Click here to read the Board’s full Statement on Divestment.
Click a button below to contact your representative or submit testimony about HB 21-1246:
- We have a duty to provide retirement security for our members. Colorado PERA serves the single purpose of ensuring the retirement security of Colorado’s current and former public employees. In meeting its fiduciary responsibility, PERA seeks to maximize long-term risk-adjusted investment returns. A central component in managing investment risk is diversification. Divestment adversely affects diversification by limiting the investible universe.
- A divestment mandate creates a slippery slope. For instance, in the past several years, advocacy campaigns have encouraged pension funds to divest from tobacco, the nuclear weapons industry, guns, prisons that house migrants on the U.S./Mexico border, universities that requested Title IX waivers toward LGBTQ youth, private prisons, meat companies/factory farms, opioid manufacturers, and other assets. Divesting from any of these would limit PERA’s investment options and could have negative and unintended consequences for PERA’s portfolio.
- Divesting is expensive.
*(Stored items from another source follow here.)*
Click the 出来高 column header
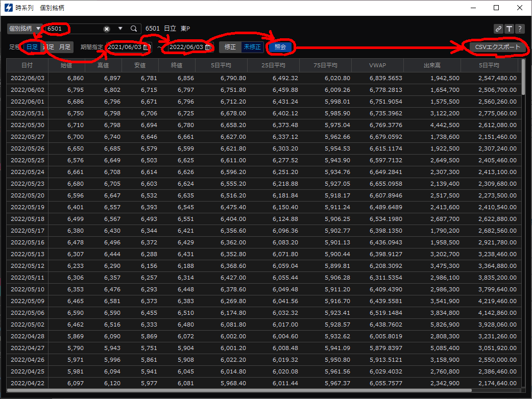532x399 pixels. [432, 65]
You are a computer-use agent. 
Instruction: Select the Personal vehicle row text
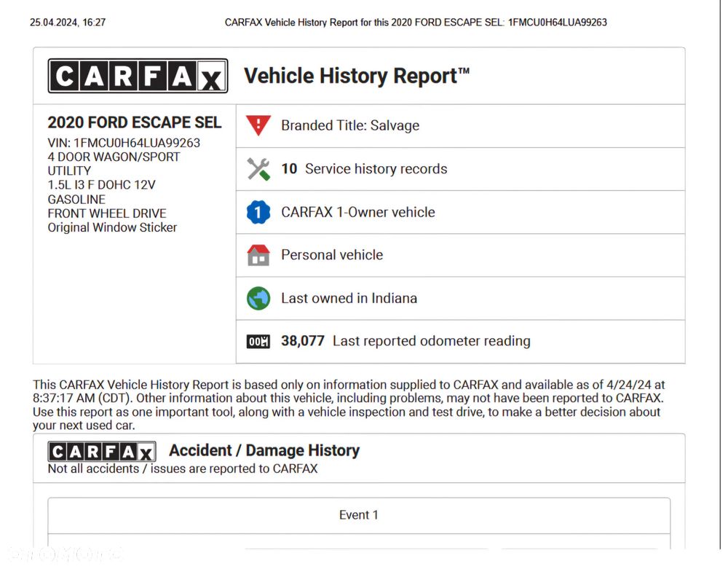click(x=332, y=255)
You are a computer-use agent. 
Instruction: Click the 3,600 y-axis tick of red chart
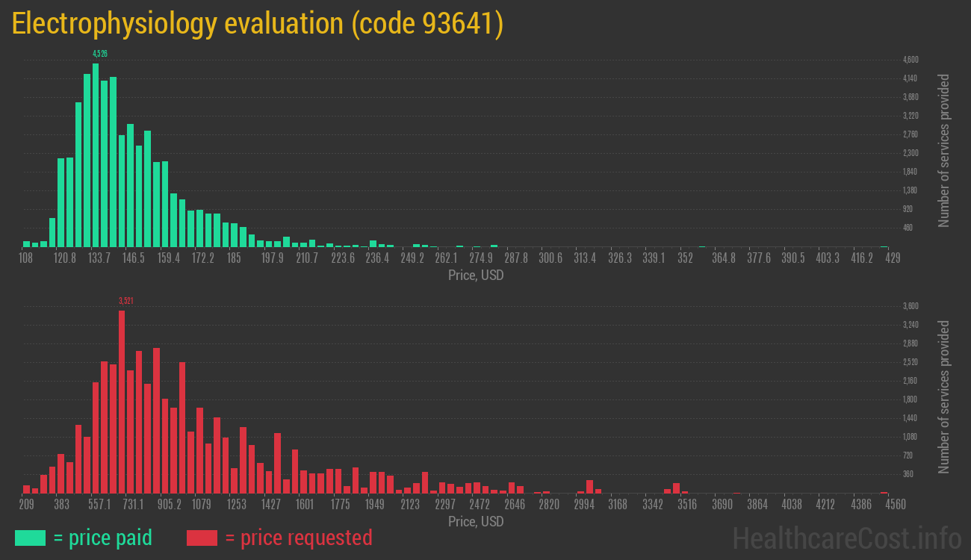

Requiring PERA to divest comes with significant costs – including costs to research, sell and replace its fossil fuel investments, opportunity costs from lost investment opportunities, and costs to create new investment strategies.
- Divestment mandates are not effective and PERA believes engagement is much more effective as a method to promote responsible business practices. Divestment mandates are designed to impose economic hardship on the subject companies but divestment often results in assets simply being transferred from one investor to another, with no impact on the company’s financial position. However, engagement has had a real and lasting impact. To make a change, you need a voice, and divestment means leaving the conversation entirely.